There is also a mental disregard for one’s body; especially in regards to the side effects an individual will endure taking AAS (Fitch, 2008). Many people suffer from a condition referred to as “reverse anorexia.” Individuals that have this condition see themselves as weak and small even though they may be very large and muscular (Graham et al., 2008). This distorted body image is a concern that needs professional counseling and should be taken as seriously as anorexia itself. Individuals with reverse anorexia are not only suffering mentally but the physical damage they are doing to their bodies is just as disturbing and detrimental as anorexia itself.

The real root of disorders like anorexia and reverse anorexia are individuals having low self esteem and an unhealthy view of how their body should be. These unrealistic body ideals put those at risk for having a variety of issues such as negative body image, unhealthy eating habits and unhealthy exercise habits. What follows these issues are the resorting of AAS use to counter act their altered body image (Graham et al., 2008).

- - - -

EXERCISE DIRECTIONS: Summarize the passage on reverse anorexia in two sentences. The entries that come next are separate material, apart from the passage.

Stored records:
- - - -

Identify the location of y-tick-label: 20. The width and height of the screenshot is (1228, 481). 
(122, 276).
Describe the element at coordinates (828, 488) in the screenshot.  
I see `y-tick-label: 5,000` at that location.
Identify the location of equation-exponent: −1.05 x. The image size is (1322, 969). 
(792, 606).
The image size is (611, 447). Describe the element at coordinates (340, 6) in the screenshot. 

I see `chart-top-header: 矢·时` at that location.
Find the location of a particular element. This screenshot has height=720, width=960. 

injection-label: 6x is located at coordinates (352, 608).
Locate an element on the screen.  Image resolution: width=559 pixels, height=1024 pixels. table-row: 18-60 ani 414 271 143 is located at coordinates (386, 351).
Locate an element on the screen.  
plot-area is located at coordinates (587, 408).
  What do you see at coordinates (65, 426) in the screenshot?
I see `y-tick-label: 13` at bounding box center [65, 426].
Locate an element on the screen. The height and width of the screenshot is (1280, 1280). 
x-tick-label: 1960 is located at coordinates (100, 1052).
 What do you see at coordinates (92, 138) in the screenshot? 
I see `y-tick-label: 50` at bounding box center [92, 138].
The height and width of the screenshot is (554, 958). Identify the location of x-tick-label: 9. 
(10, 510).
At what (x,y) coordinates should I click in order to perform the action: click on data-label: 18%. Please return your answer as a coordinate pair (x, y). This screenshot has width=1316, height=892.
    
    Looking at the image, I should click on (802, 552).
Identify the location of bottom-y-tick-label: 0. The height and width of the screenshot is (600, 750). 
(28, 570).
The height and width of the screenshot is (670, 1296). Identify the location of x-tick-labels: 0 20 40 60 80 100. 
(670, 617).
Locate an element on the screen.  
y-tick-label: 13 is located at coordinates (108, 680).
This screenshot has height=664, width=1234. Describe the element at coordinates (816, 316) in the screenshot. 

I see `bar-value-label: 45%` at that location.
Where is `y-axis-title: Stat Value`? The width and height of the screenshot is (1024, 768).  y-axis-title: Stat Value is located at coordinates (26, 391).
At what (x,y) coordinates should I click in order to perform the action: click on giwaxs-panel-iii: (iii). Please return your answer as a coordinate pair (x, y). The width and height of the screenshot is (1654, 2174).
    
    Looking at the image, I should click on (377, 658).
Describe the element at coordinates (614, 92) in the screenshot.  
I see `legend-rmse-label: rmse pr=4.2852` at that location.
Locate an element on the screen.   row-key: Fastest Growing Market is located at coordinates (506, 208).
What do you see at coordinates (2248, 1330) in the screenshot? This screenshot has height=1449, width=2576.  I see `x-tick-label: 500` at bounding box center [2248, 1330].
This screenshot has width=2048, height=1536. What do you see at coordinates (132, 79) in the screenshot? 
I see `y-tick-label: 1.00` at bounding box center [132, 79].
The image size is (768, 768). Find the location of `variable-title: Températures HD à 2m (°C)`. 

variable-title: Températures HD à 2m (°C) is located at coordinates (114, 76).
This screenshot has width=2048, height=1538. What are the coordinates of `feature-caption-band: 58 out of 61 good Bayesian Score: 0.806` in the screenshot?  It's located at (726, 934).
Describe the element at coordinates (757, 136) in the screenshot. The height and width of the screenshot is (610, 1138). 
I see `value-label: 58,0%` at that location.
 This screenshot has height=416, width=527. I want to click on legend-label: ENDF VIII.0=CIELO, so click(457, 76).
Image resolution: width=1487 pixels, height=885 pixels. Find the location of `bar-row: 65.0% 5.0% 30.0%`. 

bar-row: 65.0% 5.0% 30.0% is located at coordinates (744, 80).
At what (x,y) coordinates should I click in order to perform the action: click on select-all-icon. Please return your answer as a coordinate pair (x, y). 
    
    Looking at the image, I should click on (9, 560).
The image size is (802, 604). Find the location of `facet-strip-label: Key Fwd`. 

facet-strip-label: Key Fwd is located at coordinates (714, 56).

- - - -

SOLVED PROBLEM: People with reverse anorexia see themselves as weak and small even though they may be very large and muscular, and this distorted body image damages them mentally and physically as seriously as anorexia, so it needs professional counseling. Such disorders are rooted in low self-esteem and unrealistic body ideals, which lead to negative body image and unhealthy eating and exercise habits, and then to AAS use to counteract the altered body image.